Using private e-mail accounts for government business is allowed only if the official retains a copy of each record on her official account or forwards a copy within 20 days.

But the law requiring those steps was signed by President Barack Obama in November, nearly two years after Clinton left the State Department.

Meanwhile, her allies praise the work of the Clinton Foundation — and note that it isn’t required to disclose its donors but does so anyway.

Still, for the Clintons, it’s difficult for complicated explanations about allegations to compete with the simplicity of political perception.

Bill Clinton’s rise through Arkansas politics and his two terms in the White House were sometimes accompanied by allegations of questionable business dealings and by ethics controversies, culminating in his 1998 impeachment for perjury and obstruction of justice.
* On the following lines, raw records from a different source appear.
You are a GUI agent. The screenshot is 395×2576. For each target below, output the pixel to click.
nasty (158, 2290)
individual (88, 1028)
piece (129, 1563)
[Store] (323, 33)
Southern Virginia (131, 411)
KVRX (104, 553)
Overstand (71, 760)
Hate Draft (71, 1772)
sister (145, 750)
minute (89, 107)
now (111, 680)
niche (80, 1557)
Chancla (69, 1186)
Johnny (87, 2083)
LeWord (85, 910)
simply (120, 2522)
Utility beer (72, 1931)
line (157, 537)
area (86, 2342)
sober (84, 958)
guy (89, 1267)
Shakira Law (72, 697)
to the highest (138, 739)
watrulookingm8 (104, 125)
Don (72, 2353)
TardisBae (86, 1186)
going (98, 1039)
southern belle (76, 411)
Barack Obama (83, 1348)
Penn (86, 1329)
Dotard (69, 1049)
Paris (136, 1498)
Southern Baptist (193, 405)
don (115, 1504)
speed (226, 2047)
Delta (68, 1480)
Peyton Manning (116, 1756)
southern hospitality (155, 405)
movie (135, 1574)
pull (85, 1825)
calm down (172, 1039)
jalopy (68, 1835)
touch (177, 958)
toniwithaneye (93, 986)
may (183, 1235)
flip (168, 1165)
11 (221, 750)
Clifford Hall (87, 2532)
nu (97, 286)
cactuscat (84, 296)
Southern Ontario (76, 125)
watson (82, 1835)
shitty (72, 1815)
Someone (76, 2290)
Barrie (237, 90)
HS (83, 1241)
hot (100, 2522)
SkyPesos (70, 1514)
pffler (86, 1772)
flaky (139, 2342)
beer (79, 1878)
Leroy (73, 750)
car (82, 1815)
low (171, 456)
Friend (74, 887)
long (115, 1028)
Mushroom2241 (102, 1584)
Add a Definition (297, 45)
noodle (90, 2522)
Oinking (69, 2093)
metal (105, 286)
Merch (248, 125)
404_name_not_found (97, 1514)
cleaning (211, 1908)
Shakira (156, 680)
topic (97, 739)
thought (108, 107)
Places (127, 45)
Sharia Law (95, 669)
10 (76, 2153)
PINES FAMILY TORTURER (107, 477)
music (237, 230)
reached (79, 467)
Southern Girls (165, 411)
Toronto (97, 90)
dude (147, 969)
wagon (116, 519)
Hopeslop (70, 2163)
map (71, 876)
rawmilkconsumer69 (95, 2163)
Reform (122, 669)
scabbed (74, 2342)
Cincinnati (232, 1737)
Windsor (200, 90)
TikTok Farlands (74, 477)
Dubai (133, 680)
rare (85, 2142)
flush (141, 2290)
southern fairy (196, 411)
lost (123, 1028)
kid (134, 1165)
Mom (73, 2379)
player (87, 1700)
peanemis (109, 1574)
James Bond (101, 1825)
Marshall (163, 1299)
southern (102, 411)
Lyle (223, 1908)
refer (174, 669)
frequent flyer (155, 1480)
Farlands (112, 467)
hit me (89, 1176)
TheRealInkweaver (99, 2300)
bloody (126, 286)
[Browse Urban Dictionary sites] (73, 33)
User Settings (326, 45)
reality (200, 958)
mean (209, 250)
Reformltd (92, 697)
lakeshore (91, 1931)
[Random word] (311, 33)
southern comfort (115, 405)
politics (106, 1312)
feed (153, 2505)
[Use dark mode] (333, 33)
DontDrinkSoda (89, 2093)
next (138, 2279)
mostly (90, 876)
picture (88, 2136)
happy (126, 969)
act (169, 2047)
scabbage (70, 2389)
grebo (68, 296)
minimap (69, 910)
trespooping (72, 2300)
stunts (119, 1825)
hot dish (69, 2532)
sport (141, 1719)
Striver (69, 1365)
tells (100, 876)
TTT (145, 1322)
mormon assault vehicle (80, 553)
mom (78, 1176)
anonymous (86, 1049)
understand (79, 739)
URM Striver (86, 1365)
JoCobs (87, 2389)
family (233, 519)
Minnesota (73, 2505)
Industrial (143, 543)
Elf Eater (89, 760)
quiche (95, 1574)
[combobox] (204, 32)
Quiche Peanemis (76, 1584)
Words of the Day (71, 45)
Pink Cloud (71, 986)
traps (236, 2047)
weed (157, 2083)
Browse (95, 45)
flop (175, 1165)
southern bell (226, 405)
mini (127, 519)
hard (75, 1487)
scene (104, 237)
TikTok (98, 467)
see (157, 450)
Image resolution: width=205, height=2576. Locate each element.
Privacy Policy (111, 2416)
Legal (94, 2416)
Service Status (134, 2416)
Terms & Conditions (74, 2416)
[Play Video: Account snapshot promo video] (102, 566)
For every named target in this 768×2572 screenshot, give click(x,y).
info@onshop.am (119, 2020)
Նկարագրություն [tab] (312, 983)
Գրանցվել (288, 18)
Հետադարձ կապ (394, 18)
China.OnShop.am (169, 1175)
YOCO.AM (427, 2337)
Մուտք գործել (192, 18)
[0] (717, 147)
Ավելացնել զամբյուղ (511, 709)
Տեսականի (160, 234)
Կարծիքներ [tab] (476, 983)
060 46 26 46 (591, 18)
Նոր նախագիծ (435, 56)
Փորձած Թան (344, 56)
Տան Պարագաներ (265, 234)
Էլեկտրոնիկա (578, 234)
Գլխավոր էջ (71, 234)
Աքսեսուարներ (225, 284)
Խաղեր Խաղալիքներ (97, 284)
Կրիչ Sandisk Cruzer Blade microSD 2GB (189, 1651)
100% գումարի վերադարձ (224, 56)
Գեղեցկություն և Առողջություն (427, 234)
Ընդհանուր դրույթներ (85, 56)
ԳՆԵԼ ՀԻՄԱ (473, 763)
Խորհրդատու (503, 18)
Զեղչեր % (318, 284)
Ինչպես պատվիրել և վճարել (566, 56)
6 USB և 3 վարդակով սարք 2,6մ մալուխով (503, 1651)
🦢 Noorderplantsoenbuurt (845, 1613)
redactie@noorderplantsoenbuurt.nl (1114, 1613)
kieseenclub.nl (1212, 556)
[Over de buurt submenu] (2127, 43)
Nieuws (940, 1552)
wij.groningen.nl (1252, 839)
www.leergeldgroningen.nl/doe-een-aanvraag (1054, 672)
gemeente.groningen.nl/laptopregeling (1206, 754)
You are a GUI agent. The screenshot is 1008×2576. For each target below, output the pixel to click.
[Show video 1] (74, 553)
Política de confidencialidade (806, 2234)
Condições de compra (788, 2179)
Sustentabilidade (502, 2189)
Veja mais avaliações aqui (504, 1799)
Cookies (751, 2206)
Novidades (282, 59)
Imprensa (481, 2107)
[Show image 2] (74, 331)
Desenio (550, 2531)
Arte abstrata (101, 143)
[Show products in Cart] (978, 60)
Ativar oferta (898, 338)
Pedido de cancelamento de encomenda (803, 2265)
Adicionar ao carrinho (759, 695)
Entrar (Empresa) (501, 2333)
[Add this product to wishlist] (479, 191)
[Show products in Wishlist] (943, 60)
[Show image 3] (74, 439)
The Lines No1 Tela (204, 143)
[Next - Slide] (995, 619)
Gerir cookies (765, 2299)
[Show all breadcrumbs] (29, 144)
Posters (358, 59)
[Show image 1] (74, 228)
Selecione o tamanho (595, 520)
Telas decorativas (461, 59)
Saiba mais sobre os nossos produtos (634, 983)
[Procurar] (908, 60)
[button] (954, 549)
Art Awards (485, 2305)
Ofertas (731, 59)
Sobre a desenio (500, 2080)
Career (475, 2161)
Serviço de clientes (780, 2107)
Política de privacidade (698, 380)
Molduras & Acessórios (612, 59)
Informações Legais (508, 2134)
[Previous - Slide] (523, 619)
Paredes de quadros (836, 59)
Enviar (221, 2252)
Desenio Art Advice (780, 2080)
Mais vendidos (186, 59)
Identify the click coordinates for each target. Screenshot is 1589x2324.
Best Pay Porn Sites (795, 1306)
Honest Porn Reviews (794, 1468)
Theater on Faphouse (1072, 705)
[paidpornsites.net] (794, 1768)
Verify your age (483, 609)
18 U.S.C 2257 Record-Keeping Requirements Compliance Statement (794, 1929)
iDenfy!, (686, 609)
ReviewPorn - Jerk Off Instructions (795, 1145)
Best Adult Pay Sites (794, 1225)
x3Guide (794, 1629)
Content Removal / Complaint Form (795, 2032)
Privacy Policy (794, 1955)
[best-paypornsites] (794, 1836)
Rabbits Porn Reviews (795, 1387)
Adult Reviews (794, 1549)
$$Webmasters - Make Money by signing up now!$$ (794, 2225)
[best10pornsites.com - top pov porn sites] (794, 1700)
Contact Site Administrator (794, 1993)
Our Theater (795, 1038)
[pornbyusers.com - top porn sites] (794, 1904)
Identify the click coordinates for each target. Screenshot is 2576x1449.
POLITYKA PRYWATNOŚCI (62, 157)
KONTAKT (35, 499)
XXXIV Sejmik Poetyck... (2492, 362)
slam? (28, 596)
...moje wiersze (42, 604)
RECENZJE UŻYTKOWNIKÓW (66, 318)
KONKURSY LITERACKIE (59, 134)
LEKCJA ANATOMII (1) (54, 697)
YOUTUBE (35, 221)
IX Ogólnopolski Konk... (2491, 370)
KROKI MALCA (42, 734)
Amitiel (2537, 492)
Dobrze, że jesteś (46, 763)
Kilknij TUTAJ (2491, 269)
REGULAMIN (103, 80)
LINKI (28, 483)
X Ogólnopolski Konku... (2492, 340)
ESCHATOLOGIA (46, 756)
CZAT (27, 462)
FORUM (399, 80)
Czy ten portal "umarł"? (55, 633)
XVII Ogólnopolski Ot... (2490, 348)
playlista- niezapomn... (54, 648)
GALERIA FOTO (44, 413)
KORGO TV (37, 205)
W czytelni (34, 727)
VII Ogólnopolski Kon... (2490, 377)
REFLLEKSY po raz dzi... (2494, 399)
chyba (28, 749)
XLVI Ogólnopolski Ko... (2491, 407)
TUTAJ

Hillary Clinton was caught up in some of them, including the Whitewater investigation into the couple’s real estate investments.

Officials at the Clinton Foundation did recently acknowledge an instance where they failed to seek State Department approval for a foreign government’s donation as required.

In the new matter, she provided the State Department with e-mails from her personal account last year when asked, but only she and the relevant members of her staff know whether she turned over all of them.

“The presidency is ultimately about trust, and whether it’s this latest series of ethical lapses that have come to light or the decades of secrecy surrounding the Clintons, it’s clear Hillary Clinton is someone with an awful lot to hide,” asserted Republican National Committee Chairman Reince Priebus.

Clinton’s spokesman says she followed the “letter and spirit” of State Department e-mail rules.